Investors believe MokN is addressing a blind spot that traditional identity security platforms have largely ignored.

“We invested in MokN because of Gautier’s founder-market fit as a former SOC manager and our conviction in the team’s ability to address a critical gap in cybersecurity,” says Luna Schmid, partner at GV.

“With their initial product, Baits, they’ve developed a sophisticated wedge that turns the tide on attackers by leveraging high-fidelity decoys to trigger immediate, automated recovery workflows. We believe their approach is a game-changer for enterprises looking to neutralise credential theft before it can escalate,” adds Luna Schmid.

The competitive landscape 

MokN enters a highly competitive identity security market dominated by well-funded players. 

Among them is Acalvio Technologies, which has raised approximately $78.5 million in total funding across multiple rounds to pioneer preemptive cyber deception.
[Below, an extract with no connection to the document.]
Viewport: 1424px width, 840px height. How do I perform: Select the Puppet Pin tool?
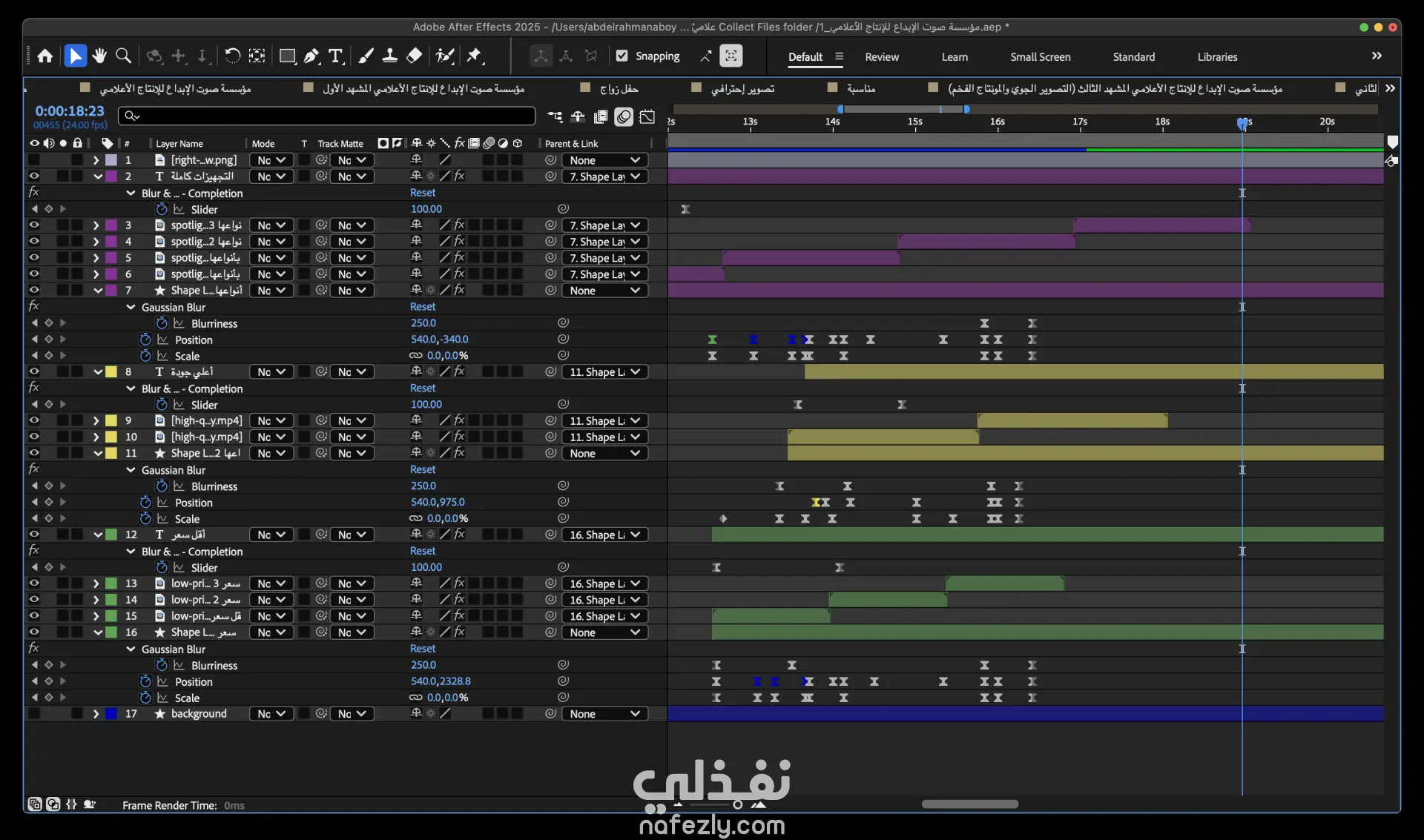coord(475,56)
The company focuses heavily on deploying autonomous honeytokens and deceptive pathways across enterprise directories to catch credential-scraping attackers early.

Another notable competitor is CounterCraft, which raised $5 million in a Series A funding round (its most recent publicly disclosed round, raised in 2020) to deliver specialized threat intelligence through high-interaction cyber deception. The company focuses heavily on crafting automated digital twins and realistic decoy environments, such as fake authentication systems and VPN portals, to safely lure, manipulate, and track adversaries.

MokN is differentiating itself through proactive credential recovery, attempting to intercept stolen identities before they can be exploited.

What’s next for MokN?

The company plans to significantly expand its research and development efforts while launching multiple new products by the end of the year.

Alongside enterprise identities, MokN will introduce protections for customer accounts, stolen sessions, and browser cookies, attack vectors that continue to grow but remain relatively underserved by existing security vendors. 

With leadership teams already operating between Paris and New York, the company plans to establish a stronger presence in the US while opening new offices in the UK. By the end of 2027, MokN aims to hire 30 additional employees across engineering, customer success, sales, and marketing.

As cyberattacks increasingly target identities rather than infrastructure, MokN is betting that the future of cybersecurity will not be about detecting stolen credentials after the fact, but recovering them before attackers can use them at all.